PROBLEM STATEMENT: Go through the listing and return every line with "table" in it.

= Beginning of Section =

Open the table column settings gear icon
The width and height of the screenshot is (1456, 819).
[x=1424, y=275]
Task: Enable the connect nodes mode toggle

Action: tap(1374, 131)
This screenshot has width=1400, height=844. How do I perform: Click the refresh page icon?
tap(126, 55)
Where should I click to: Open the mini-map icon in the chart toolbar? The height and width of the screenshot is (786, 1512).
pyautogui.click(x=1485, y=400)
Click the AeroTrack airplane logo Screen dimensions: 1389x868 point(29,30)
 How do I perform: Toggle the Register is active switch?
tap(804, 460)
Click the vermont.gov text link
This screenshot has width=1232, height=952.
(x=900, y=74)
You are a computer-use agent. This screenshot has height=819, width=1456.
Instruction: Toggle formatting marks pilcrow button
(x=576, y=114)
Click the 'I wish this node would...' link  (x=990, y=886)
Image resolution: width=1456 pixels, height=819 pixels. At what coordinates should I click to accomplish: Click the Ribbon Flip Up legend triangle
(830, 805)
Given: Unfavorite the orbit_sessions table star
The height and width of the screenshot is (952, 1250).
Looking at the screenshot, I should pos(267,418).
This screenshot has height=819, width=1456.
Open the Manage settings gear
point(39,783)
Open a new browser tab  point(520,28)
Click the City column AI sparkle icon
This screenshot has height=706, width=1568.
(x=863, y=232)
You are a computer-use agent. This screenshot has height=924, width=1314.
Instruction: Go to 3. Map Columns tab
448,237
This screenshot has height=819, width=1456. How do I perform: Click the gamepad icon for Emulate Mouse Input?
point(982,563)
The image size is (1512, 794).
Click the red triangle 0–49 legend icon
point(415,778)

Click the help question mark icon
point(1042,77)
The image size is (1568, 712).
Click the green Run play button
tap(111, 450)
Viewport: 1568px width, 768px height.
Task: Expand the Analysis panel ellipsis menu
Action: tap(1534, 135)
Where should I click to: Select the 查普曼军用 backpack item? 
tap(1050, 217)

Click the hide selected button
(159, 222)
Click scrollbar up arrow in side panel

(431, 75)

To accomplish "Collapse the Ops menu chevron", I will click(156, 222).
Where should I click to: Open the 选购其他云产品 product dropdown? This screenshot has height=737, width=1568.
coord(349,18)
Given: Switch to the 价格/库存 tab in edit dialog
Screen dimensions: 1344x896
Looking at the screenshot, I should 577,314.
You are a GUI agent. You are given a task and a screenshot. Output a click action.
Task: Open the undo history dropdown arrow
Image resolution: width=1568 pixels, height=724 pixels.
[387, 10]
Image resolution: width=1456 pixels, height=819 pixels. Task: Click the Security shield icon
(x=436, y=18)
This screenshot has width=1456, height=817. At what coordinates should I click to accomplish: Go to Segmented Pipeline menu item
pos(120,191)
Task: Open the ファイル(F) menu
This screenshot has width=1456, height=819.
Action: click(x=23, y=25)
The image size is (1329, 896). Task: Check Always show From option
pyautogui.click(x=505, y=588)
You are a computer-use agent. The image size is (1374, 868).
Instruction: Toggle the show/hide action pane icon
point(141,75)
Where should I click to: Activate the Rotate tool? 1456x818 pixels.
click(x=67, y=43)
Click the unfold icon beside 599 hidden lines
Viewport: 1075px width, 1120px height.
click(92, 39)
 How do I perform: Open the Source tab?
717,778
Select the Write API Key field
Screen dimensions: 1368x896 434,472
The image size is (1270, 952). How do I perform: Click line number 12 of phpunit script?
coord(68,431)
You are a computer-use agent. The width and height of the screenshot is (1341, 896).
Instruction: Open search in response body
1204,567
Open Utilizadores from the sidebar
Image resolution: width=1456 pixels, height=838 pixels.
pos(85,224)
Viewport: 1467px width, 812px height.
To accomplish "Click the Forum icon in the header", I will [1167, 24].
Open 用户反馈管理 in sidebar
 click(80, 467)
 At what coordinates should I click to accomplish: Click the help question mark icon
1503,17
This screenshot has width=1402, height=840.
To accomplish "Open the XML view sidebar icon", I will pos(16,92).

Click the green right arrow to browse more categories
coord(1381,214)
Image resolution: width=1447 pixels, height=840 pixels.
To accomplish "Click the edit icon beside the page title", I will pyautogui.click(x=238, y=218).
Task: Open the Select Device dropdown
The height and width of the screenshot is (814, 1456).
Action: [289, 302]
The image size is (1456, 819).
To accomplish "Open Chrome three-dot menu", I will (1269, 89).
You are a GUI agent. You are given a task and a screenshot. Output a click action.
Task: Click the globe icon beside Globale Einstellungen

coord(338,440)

= End of Section =

RESPONSE TO THIS TASK:
Open the table column settings gear icon
Given: Unfavorite the orbit_sessions table star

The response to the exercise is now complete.